Azeloprazole

Clinical data
- Other names: Z-215; E3710
- Drug class: Proton pump inhibitor

Legal status
- Legal status: Investigational;

Identifiers
- IUPAC name 2-[(R)-[4-[(2,2-dimethyl-1,3-dioxan-5-yl)methoxy]-3,5-dimethyl-2-pyridinyl]methylsulfinyl]-1H-benzimidazole;
- CAS Number: 955095-45-1 955095-50-8 (potassium salt);
- PubChem CID: 17747247;
- DrugBank: DB20944;
- ChemSpider: 10175679;
- UNII: MIR2G6L61B;
- ChEMBL: ChEMBL4300945;
- CompTox Dashboard (EPA): DTXSID50241865 ;

Chemical and physical data
- Formula: C_{22}H_{27}N_{3}O_{4}S
- Molar mass: 429.54 g·mol^{−1}
- 3D model (JSmol): Interactive image;
- SMILES CC1=CN=C(C(=C1OCC2COC(OC2)(C)C)C)C[S@@](=O)C3=NC4=CC=CC=C4N3;
- InChI InChI=1S/C22H27N3O4S/c1-14-9-23-19(13-30(26)21-24-17-7-5-6-8-18(17)25-21)15(2)20(14)27-10-16-11-28-22(3,4)29-12-16/h5-9,16H,10-13H2,1-4H3,(H,24,25)/t30-/m1/s1; Key:DWDKHTXMLSZGDL-SSEXGKCCSA-N;

= Azeloprazole =

Chemical compound

Azeloprazole (also known as Z-215 or E3710) is a drug under investigation for acid-related medical conditions responsive to suppressing the production of stomach acid. It is considered a member of the proton pump inhibitor class of medications.

==Medical uses==
Azeloprazole is an acid suppressing drug being studied for the treatment of gastroesophageal reflux disease (GERD).

==Pharmacology==
===Mechanism of action===
Azeloprazole, like other drugs of the proton pump inhibitor class, works by inhibiting the hydrogen potassium adenosine triphosphatase (H^{+}/K^{+} ATPase) acid pump. The term "proton pump inhibitor" comes from the recognition of hydrogen cations as a single proton. H^{+}/K^{+} ATPase pumps, found in parietal cells in the stomach, are ultimately responsible for secreting acid into the lumen of the stomach. By inhibiting the secretion of acid, proton pump inhibitors are considered useful in treating "acid-related diseases" (e.g. gastroesophageal reflux disease).

==Chemistry==
Azeloprazole is soluble in DMSO.

==History==
Azeloprazole was designed in Japan with pharmacogenomics in mind. Some drugs in the proton pump inhibitor class are metabolized by the hepatic enzyme CYP2C19. Some individuals, such as people of Japanese ancestry, are more likely to be poor CYP2C19 metabolizers; that is, their ability to metabolize certain drugs through CYP2C19 is compromised by a genetic mutation in one or both copies of the CYP2C19 gene that renders the enzyme nonfunctional or less functional. Azeloprazole was designed to avoid CYP2C19 metabolism entirely, thereby avoiding pharmacogenomic issues with poor CYP2C19 metabolizers.
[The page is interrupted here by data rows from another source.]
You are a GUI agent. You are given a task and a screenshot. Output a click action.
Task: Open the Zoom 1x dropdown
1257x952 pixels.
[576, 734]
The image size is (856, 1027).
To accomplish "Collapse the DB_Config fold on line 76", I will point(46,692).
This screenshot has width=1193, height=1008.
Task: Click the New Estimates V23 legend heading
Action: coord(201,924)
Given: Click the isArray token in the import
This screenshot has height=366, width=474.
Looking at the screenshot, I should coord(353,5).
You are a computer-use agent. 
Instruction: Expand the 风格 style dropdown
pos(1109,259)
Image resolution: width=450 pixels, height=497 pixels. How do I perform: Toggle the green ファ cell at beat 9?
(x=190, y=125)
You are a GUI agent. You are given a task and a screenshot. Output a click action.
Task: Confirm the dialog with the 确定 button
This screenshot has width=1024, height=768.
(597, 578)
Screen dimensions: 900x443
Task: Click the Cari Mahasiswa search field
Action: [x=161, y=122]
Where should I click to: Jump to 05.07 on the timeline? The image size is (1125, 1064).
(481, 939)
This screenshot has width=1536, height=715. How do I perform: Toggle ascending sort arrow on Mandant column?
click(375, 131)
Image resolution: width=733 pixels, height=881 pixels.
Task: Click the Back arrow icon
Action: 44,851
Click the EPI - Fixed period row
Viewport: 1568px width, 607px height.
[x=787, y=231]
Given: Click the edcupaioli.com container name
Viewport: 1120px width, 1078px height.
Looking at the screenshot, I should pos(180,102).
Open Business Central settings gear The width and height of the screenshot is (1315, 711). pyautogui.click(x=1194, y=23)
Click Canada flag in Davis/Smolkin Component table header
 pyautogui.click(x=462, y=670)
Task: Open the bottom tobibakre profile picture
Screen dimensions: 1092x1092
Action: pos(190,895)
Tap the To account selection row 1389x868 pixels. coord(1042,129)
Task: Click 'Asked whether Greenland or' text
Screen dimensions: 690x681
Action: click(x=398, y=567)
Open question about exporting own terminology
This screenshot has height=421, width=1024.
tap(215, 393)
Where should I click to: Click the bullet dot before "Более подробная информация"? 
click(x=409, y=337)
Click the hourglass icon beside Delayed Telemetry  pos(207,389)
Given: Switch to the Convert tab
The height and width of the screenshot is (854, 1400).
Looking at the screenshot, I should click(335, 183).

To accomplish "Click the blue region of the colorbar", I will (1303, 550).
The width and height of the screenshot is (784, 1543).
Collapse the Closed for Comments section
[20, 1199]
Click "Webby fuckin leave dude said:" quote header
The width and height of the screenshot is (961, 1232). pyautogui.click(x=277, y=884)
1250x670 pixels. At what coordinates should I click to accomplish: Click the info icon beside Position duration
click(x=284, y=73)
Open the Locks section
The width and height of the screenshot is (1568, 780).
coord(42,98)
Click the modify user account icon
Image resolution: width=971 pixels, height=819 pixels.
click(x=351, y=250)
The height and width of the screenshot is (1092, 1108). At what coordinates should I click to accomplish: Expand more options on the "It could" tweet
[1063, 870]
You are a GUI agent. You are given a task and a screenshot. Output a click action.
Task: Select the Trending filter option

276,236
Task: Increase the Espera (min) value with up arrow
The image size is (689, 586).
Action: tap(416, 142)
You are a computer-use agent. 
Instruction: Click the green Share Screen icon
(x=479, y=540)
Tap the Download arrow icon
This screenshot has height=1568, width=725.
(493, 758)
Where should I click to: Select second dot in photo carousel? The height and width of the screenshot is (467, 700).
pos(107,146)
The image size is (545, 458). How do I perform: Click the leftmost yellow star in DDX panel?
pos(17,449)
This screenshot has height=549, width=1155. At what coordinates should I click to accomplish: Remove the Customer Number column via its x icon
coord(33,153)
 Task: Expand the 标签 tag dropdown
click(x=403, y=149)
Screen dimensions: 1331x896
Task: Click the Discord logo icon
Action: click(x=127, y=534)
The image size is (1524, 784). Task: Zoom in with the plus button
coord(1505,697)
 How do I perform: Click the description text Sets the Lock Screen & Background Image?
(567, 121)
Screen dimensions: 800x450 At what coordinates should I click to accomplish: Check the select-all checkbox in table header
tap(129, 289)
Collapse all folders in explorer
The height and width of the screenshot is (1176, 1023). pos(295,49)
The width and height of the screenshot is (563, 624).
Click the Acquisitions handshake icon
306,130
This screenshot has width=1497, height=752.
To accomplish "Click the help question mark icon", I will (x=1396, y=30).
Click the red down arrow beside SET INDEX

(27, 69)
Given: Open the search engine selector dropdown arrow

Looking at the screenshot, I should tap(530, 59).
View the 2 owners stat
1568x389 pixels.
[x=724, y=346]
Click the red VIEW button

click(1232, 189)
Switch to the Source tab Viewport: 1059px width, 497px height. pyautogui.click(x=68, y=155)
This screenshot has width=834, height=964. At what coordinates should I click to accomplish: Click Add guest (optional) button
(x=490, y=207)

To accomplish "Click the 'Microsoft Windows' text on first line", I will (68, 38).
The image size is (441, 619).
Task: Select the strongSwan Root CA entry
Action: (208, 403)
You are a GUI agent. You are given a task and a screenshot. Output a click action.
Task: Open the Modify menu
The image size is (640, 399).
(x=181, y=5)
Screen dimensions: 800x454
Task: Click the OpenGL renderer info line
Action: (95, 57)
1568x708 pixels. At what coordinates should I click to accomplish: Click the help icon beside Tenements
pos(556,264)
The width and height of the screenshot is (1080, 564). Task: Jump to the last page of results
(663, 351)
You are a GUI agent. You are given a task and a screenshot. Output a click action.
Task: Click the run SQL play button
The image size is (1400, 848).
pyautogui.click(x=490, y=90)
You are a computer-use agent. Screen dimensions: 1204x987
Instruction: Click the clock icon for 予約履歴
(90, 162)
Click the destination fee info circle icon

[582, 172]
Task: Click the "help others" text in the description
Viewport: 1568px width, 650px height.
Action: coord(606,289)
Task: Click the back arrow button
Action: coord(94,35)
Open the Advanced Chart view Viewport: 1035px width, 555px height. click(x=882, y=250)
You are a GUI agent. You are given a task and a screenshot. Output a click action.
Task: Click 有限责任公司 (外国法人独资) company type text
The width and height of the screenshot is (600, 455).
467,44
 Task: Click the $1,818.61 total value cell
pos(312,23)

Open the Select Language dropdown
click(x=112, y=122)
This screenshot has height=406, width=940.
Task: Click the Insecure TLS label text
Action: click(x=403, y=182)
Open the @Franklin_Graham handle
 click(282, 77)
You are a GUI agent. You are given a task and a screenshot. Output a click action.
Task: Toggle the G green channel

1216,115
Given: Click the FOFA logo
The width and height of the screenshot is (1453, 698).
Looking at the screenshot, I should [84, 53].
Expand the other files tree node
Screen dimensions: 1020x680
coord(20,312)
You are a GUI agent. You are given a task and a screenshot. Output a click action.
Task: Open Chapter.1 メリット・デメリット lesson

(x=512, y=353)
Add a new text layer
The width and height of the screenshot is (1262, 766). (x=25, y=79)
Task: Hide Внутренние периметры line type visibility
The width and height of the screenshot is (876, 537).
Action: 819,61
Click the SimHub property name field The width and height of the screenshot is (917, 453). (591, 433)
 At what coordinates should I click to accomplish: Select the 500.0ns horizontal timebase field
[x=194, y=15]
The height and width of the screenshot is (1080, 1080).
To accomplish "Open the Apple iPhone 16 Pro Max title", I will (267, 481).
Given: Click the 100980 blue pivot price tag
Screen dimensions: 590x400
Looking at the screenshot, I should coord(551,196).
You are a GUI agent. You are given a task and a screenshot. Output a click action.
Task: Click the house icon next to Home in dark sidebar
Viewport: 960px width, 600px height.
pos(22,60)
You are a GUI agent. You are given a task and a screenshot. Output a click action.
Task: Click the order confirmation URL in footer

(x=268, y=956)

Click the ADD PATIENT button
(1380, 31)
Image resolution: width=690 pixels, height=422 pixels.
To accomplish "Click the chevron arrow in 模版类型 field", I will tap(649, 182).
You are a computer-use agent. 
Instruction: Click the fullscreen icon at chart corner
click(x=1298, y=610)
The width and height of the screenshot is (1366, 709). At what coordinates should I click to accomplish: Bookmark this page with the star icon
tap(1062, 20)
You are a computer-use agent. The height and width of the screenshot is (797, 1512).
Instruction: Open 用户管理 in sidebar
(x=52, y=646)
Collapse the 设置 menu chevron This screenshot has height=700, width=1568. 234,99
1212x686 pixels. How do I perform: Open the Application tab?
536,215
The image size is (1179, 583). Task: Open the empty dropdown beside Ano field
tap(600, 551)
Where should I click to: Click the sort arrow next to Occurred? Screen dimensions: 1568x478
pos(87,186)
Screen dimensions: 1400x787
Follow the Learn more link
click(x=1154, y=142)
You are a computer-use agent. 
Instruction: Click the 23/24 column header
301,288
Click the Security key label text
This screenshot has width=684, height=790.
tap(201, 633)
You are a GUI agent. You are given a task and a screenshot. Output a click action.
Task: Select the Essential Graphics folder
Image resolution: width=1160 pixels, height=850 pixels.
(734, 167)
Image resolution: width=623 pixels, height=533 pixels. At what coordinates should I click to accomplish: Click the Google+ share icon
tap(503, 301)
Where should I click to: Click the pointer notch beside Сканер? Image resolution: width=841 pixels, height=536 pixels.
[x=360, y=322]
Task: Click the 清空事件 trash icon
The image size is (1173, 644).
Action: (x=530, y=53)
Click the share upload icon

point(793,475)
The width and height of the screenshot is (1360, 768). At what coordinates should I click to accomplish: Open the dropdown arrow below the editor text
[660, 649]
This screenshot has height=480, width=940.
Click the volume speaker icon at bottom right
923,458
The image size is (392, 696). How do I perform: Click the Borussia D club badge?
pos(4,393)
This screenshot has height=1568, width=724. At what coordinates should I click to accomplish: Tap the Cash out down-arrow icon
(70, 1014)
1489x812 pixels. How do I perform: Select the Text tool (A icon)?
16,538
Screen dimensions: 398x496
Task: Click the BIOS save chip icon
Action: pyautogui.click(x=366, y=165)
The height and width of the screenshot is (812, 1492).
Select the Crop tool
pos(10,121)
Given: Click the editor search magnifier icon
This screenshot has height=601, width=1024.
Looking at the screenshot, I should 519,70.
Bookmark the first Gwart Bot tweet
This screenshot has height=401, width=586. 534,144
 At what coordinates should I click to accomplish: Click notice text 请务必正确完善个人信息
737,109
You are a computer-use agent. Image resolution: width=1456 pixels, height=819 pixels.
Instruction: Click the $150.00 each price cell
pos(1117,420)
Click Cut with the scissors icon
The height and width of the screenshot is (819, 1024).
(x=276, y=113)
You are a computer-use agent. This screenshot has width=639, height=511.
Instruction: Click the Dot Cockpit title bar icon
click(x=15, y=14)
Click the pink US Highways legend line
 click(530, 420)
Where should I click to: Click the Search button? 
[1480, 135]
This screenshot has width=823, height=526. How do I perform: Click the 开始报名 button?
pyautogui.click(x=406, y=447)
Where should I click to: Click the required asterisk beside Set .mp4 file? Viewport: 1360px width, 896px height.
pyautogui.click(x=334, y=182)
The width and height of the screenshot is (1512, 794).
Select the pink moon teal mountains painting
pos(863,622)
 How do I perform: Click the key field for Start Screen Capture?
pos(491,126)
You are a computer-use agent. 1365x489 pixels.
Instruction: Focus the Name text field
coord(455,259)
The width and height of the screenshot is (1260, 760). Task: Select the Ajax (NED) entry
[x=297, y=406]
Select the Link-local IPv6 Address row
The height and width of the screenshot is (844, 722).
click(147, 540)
Azeloprazole was designed by the Japanese pharmaceutical company Eisai Co Ltd.

==Society and culture==
===Legal status===
In the United States, proton pump inhibitors are found both over the counter and by prescription. However, azeloprazole is not FDA approved in the United States.

==Research==
Azeloprazole completed phase II clinical trials for erosive esophagitis in Japan in 2017, and phase II clinical trials for GERD in the United States in 2016.